The kitchen became GF in the first week. Bye bye: toaster, bread bin, cereals, crumbs in the cupboards, and our favorite bread board made out of ancient kauri from New Zealand. (A replacement is finally on its way, as I type.) Daughter was initially frustrated by not being able to eat chicken nuggets in the house, but is now quite happy in the realization that she gets gluten in sealed packets in her lunch, and can eat anything she wants to out in the world. For now, at least. She had a blood test to check for antibodies (not a fun five minutes) and is currently clear.

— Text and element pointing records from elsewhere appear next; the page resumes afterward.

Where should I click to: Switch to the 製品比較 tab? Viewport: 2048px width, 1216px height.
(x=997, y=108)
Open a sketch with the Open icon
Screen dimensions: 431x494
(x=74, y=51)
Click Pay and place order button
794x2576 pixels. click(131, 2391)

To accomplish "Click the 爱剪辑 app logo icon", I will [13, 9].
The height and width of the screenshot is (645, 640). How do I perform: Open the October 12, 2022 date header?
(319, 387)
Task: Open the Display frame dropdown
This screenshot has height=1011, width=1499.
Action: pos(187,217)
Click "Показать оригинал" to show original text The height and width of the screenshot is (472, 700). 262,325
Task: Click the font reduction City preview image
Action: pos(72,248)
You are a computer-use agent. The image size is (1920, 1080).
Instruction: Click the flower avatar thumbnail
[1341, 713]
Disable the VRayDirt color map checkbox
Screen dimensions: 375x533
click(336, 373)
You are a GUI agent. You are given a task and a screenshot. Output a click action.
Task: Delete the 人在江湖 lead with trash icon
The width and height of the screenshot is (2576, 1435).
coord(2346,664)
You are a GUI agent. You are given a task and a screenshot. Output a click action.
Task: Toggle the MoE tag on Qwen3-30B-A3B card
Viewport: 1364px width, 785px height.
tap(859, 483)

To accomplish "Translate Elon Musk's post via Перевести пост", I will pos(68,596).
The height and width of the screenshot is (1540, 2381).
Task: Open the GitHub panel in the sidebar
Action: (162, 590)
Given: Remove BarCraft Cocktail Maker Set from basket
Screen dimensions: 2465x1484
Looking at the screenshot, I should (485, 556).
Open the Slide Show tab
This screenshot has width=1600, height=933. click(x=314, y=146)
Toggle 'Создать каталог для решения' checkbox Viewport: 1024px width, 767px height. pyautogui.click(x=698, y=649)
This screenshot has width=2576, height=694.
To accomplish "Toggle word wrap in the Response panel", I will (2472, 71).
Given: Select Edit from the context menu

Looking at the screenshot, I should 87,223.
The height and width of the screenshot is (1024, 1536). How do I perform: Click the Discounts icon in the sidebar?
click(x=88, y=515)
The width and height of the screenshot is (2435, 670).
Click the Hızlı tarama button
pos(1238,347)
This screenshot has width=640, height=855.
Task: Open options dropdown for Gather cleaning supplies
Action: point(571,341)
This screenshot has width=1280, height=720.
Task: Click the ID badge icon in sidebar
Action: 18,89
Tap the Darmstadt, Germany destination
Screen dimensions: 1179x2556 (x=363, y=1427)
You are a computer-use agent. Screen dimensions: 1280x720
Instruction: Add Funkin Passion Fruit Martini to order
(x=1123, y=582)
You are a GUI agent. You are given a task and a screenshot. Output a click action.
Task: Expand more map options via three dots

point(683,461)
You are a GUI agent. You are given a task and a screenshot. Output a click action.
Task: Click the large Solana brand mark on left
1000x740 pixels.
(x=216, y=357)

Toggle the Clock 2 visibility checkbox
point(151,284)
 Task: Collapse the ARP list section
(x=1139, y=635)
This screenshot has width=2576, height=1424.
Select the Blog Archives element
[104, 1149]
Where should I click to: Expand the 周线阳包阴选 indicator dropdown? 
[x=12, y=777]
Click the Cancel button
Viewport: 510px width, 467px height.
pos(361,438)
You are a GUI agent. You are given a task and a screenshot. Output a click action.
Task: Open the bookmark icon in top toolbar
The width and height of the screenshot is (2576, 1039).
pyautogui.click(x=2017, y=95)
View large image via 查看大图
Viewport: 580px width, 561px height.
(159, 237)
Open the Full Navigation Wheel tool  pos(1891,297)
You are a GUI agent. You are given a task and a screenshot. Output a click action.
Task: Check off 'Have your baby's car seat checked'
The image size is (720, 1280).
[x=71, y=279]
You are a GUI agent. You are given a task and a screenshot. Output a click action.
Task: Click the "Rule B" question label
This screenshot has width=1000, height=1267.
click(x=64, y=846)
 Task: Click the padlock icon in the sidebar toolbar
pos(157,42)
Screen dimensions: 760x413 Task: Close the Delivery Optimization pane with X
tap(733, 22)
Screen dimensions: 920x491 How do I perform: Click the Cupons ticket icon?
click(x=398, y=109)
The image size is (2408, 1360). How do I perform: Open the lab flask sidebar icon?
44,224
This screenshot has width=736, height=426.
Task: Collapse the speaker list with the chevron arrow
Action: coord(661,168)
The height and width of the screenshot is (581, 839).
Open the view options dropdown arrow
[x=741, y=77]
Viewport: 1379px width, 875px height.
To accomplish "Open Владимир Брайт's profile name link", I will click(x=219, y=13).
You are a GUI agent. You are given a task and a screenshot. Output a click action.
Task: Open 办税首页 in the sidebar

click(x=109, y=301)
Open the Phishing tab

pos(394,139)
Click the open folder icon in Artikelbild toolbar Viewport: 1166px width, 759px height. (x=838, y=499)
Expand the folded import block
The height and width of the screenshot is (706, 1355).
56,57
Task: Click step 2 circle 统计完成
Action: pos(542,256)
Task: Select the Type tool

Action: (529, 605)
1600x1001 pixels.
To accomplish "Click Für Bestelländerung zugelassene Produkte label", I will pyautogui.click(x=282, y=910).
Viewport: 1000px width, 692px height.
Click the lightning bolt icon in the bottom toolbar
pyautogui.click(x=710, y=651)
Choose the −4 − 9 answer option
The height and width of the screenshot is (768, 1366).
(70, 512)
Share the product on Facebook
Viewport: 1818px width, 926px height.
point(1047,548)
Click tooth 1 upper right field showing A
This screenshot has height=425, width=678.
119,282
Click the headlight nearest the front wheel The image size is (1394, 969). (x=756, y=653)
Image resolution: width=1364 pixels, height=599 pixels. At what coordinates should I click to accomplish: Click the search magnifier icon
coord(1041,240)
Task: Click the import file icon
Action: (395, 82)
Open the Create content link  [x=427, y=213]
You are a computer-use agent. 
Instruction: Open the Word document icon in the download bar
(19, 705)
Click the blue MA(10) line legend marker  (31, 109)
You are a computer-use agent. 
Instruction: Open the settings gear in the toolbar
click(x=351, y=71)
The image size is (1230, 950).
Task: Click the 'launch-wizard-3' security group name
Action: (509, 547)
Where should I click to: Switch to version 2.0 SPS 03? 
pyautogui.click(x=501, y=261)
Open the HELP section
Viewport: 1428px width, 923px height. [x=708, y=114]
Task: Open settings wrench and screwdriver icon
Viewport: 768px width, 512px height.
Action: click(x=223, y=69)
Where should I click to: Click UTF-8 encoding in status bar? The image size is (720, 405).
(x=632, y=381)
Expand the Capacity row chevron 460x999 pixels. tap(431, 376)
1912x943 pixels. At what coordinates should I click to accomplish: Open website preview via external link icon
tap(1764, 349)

Then the summer arrived, and with it the end of my deferred best intentions. Time to step up, and become self-reliant! Bought a bread machine. Baked, and baked. Have found (with the help of One Piece of Cake at a Time--see blogroll, and several of my recipe books, and the internet) some new family favorites. Chocolate cookies that all kids love. Almond joy that adults say is the best they've ever eaten. Went against years of low fat wisdom and bought a frier which, when coupled with a french fry potato cutter, is now responsible for french fries once a week at dinner. Son is now far from feeling deprived. We use GF beer in the crock pot. Eating at home is easy. Sending Son on sleepovers or playdates with food is easy.
He has his moments of frustration. He has said it's a bit annoying to show up with a food kit to a friend's house. He can't eat licorice. And the chinese buffet is pretty much a thing of the past.
I have to say that for both of us (as I too am affected): restaurants are the hardest to bear. The gap between what is supposed to happen (request conversations with the cook; request that they cook meat wrapped in foil if they cannot change out the grill; request that they use clean utensils and avoid touching anything else with them; ask a million questions about what's in the marinade... I mean, who thinks that is a fun way to eat out?) and what actually does happen is wide. Holla Red Lobster for actually volunteering to switch out the grill and grab utensils from their dishwasher in reponse to our careful menu questions, by the way. You rock. Usually what happens is a slab of meat with as little on it as possible, and a "hope for the best" attitude.
So the long answer is more complicated. Lovely to feel healthy, and have Son look and feel healthy. Glad his vitamin and mineral absorption is looking good, and his teeth don't seem to have suffered from lack. Annoyed that his life will be markedly different, and still feeling guilty (it is genetic after all). Glad that labelling laws and product availability are getting better every single day, but annoyed that very few people understand that it's more than a food allergy: it's an auto-immune disease, and yes: one bite does hurt. Glad we're out of the six months of lactose intolerance and ban on eating GF oats until Son's stomach has healed enough to reintroduce those foods. Glad it's not something worse, or more medically managed, but nervous that Crohn's is also still in the picture, pending another biopsy in the new year. Worried about teen depression, which is apparently more likely for diagnosed celiac teens.
Hope this is interesting and/or informative. I know there are many other ways of handling celiac and the GF lifestyle, and this post may not be as upbeat as someone else would write it. But there you have it!